══ EXCERPT TO READ

Stress-strain curves (a), tensile strength histogram (b), tensile modulus histogram (c) and elongation at break histogram (d) of pure PLA and PLA composites

After precision extrusion in 3devo filament maker, we obtained the filaments of the above five samples. The filaments of the five samples were then expected to be printed by the 3D printer. However, it’s found that the ZnO/PLA filaments occurred multiple fractures when entering the printing channel due to its significantly decreased mechanical strength and flexibility (low elongation %). Fortunately, ZnO@PDA/PLA composites can be printed smoothly for both samples with 1%- and 3%-ZnO@PDA. Figure 8a, b are the filament and 3D printed dog-bone shaped samples of 3%-ZnO@PDA/PLA, as a typical example to proof the 3D printing possibility.

Fig. 8
figure 8

Filaments after 3 devo (a) and 3D printed sample (b) of 3%-ZnO@PDA/PLA

Table 2 GPC parameters and mechanical data of the pure PLA and PLA composites

Antimicrobial performance of PLA and PLA composites

The antimicrobial properties of pure PLA and PLA composites were evaluated according to the ISO 22,196: 2011 as described in Materials and Methods section. The antimicrobial activity of PLA and PLA composites against Gram-negative bacteria (E. coli) and Gram-positive bacteria (S. aureus) was quantified (Fig. 9a, b) and the formation of bacteria colonies were presented qualitatively in Fig. 9c, d. In the case of E. coli (Fig. 9a, c), ZnO/PLA composites exhibit a slight difference in growth after 24 h of incubation compared with that of pure PLA. In general terms (in both ZnO/PLA and ZnO@PDA/PLA composites), there is a decreasing trend in total bacterial growth (p < 0.05 when each composite is compared with pure PLA) and, in the case of 3% ZnO/PLA, the difference is statistically highly significant (p < 0.01). But analyzing the case of S. aureus (Fig. 9b and d), statistical analysis results that only 3% ZnO@PDA/PLA has a difference with pure PLA (p < 0.05). This may be because the surface PDA functionalization can improve the contact/interfacial interaction between ZnO@PDA/PLA and the S. aureus culture to a certain extent. This differential behavior could be explained due to structural differences between Gram(–) and Gram(+) cell walls.

Fig. 9
figure 9

Antimicrobial activity quantification of PLA and PLA composites against Gram-negative bacteria (E. coli) (a), Gram-positive bacteria (S. aureus) (b), and formation of bacteria colonies: antimicrobial activity of pure PLA and PLA composites against E. coli (c) and S. aureus (d) diluted 105-fold after 24 h of incubation time and recovery of the culture from the material surface

Conclusions

In summary, core-shelled ZnO@PDA were constructed by surface functionalization of ZnO with PDA. It was found that the incorporation of ZnO@PDA in PLA at different contents exhibits a dramatic control over the degradation rate when compared to that of the ZnO/PLA with the same filler content. That is to say the introduction of ZnO@PDA can increase the processing window of PLA. Accordingly, ZnO@PDA/PLA samples showed higher tensile strength and elongation at break than that of corresponding ZnO/PLA samples, guaranteeing the possibility of 3D printing. What’s more, the ZnO@PDA/PLA have more bacterial growth disability effect against Gram(+) bacteria than that of pristine PLA. In view of the universal adhesion of PDA and the convenience of synthesis, this method can be a universal particle modification method and is expected to be extended to the surface modification of other functional particles for PLA.

════
══ DATA FOR ANALYSIS

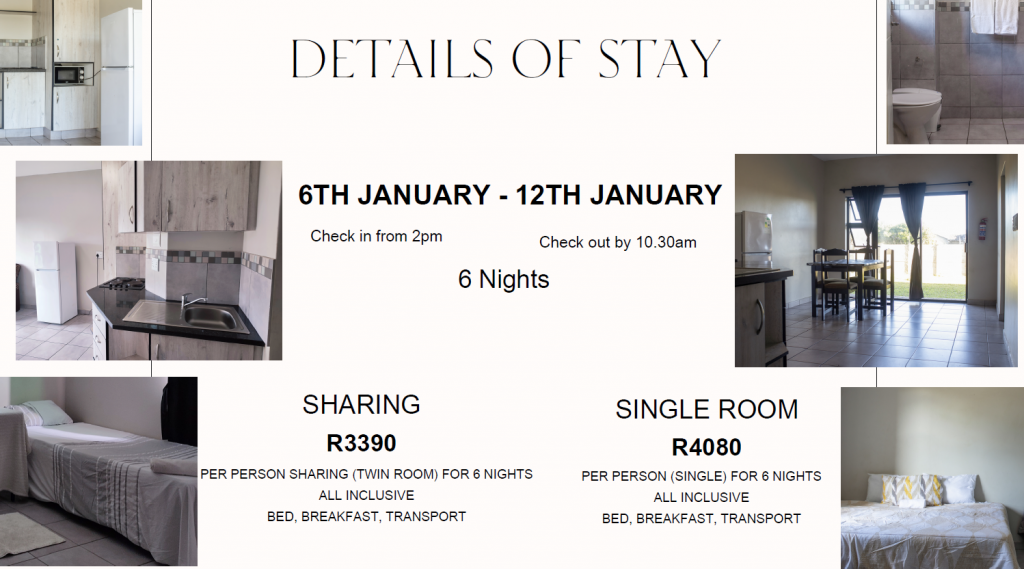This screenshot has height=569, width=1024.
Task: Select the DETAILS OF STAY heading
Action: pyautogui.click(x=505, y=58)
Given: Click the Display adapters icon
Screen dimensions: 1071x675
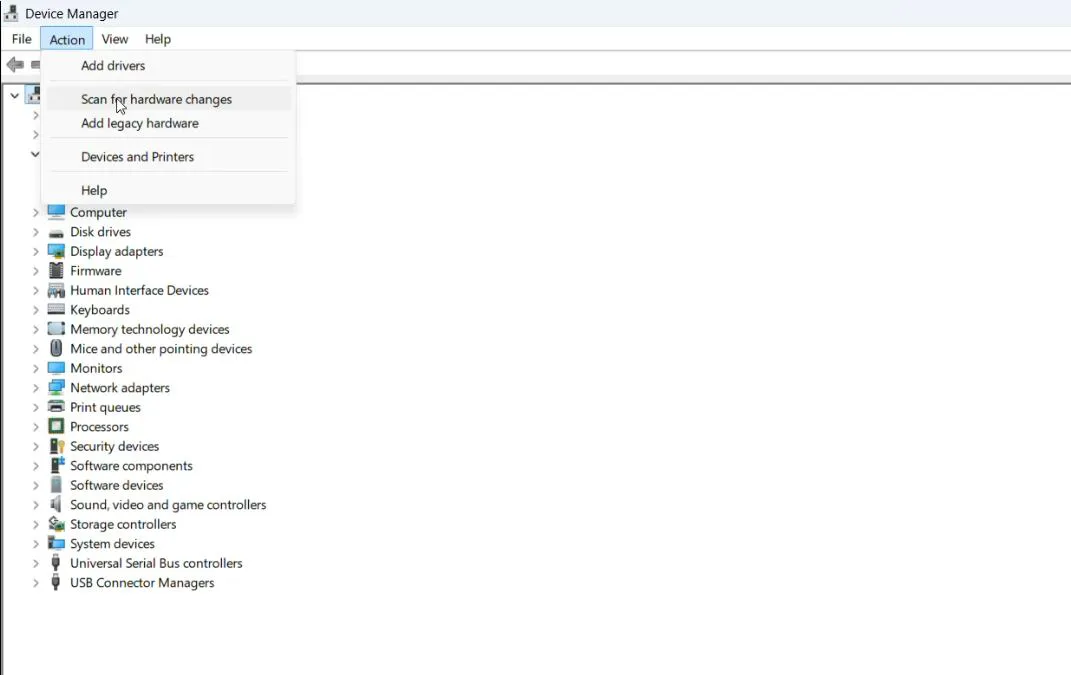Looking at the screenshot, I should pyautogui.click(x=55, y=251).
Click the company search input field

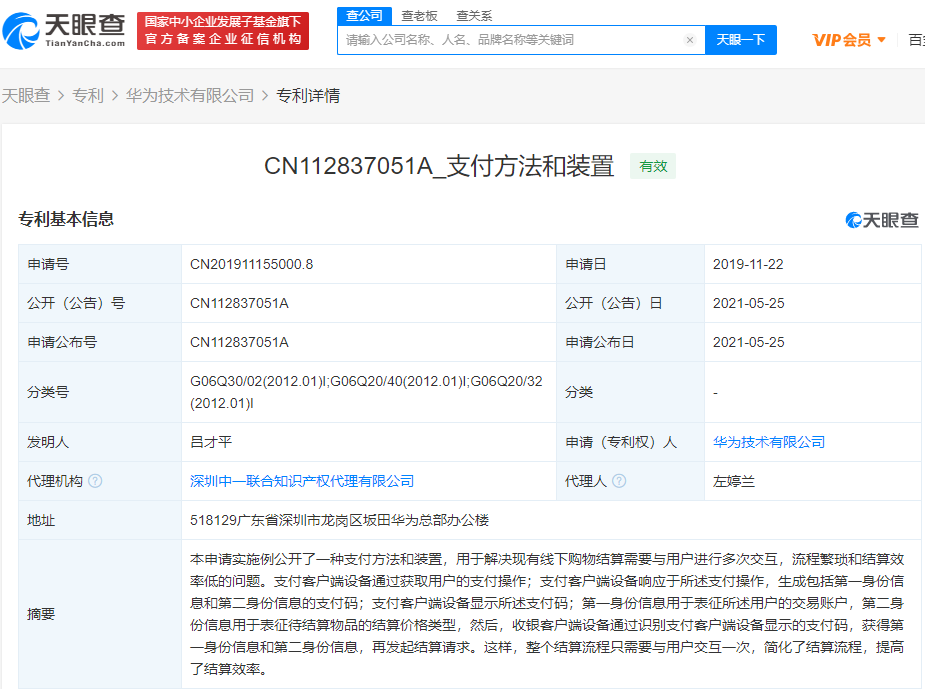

════

-- APPLY WHAT YOU READ --
(1) Do the following statements agree with the excerpt on PLA composites? For each, answer yes or no and quote the words of the excerpt that decide it. (a) The ZnO/PLA filaments passed through the printing channel without trouble. (b) The antimicrobial properties were evaluated according to ISO 22,196: 2011. (c) Against S. aureus, only 3% ZnO@PDA/PLA differed from pure PLA.
(2) Extract the passage of the excerpt on PLA composites starting with "Stress-strain curves (a), tensile" and going on through "3D printing possibility.".

-- ANSWERS BY ITEM --
(1)
(a) No: "the ZnO/PLA filaments occurred multiple fractures when entering the printing channel"
(b) Yes: "evaluated according to the ISO 22,196: 2011"
(c) Yes: "only 3% ZnO@PDA/PLA has a difference with pure PLA (p < 0.05)"

(2)
Stress-strain curves (a), tensile strength histogram (b), tensile modulus histogram (c) and elongation at break histogram (d) of pure PLA and PLA composites

After precision extrusion in 3devo filament maker, we obtained the filaments of the above five samples. The filaments of the five samples were then expected to be printed by the 3D printer. However, it’s found that the ZnO/PLA filaments occurred multiple fractures when entering the printing channel due to its significantly decreased mechanical strength and flexibility (low elongation %). Fortunately, ZnO@PDA/PLA composites can be printed smoothly for both samples with 1%- and 3%-ZnO@PDA. Figure 8a, b are the filament and 3D printed dog-bone shaped samples of 3%-ZnO@PDA/PLA, as a typical example to proof the 3D printing possibility.